A federal judge approved Volkswagen’s $15 billion settlement with the U.S. government Tuesday, essentially forcing the company to buy back vehicles caught up in last year’s emission scandal.
The record settlement, approved by U.S. District Court of San Francisco Judge Charles Breyer, directs the German automaker to buy back the nearly 500,000 diesel powered vehicles tainted with so-called defeat devices to fool emission tests.
The buybacks range from $12,475 to $44,176, USA Today reported Tuesday.
The deal, which sets aside $10 billion to fix or buy back the 482,000 tainted diesel vehicles, represents the largest automotive settlement in history. Customers can either sell their cars back to the German auto company or have them repaired.
VW affixed its clean diesel vehicles with the tainted software. About 585,000 vehicles in the U.S. and 11 million vehicles worldwide have the software.

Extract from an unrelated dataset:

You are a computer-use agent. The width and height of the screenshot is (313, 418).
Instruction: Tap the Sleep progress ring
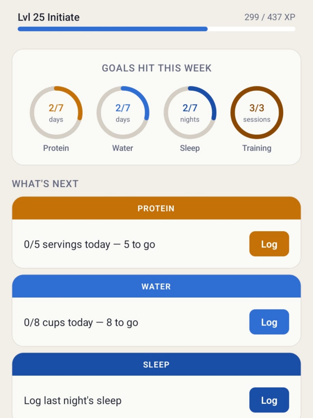coord(190,112)
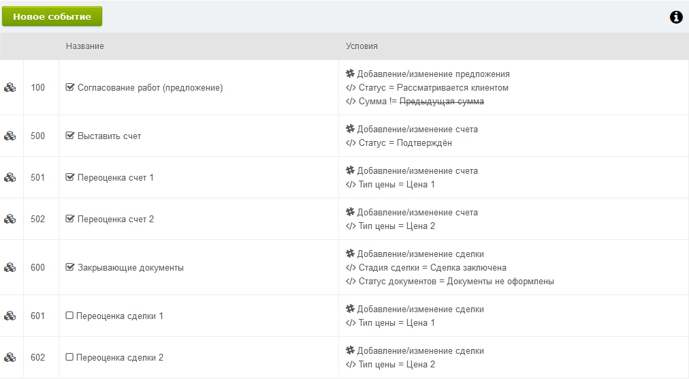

Regardless of the customer’s decision, they will receive a payment of $5,100 to $10,000, the source told reporters in July.

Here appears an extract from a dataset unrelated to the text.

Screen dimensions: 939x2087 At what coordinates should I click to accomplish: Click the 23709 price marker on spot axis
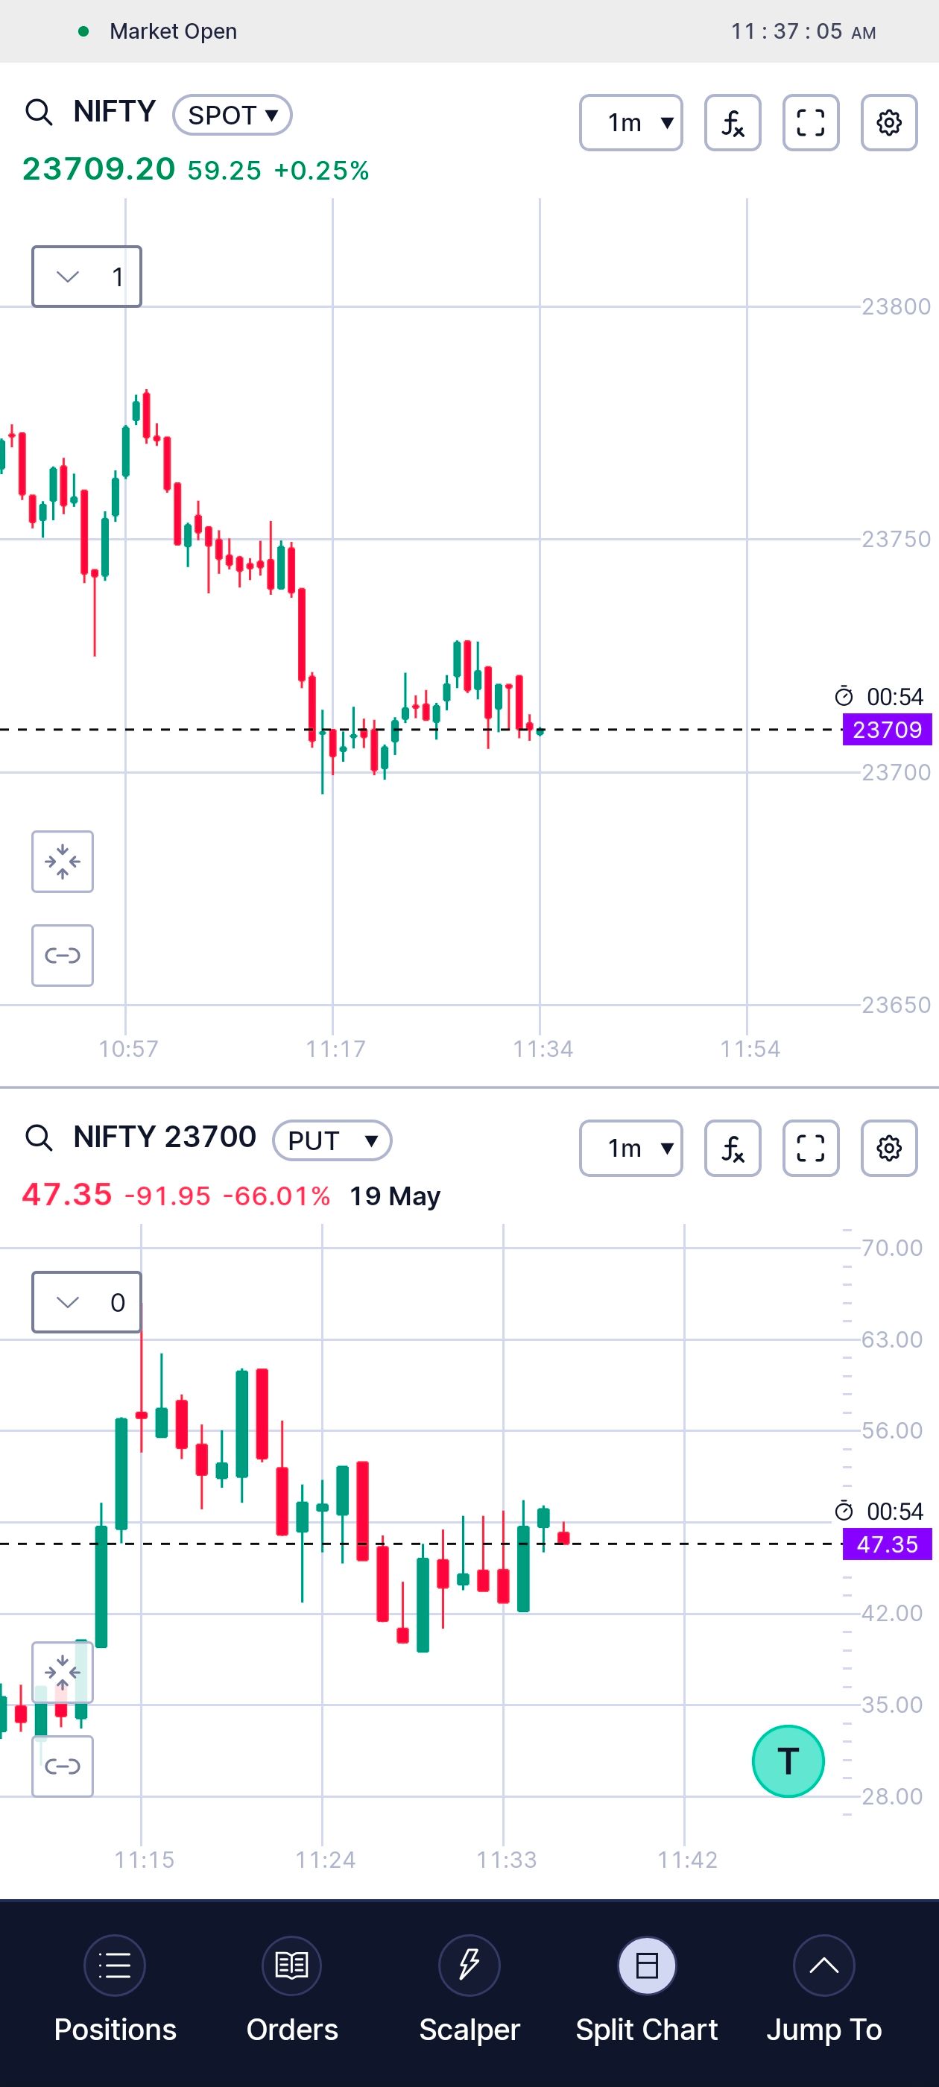[x=887, y=729]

Audi vehicles were fitted with a device in 1999 to stop a “disagreeable noise” the vehicles made during startup, which then resulted in fuel flooding the car’s system, causing them to run afoul of Europe’s fuel emission standards.
A lawsuit filed in July found that VW installed the cheating software that deactivated the new injection technology during road testing situations. That technology would end up in all the cars tainted with the devices from model year 2004 to 2008.
VW admitted in September to installing so-called defeat devices in hundreds of thousands of diesel-powered vehicles in the U.S.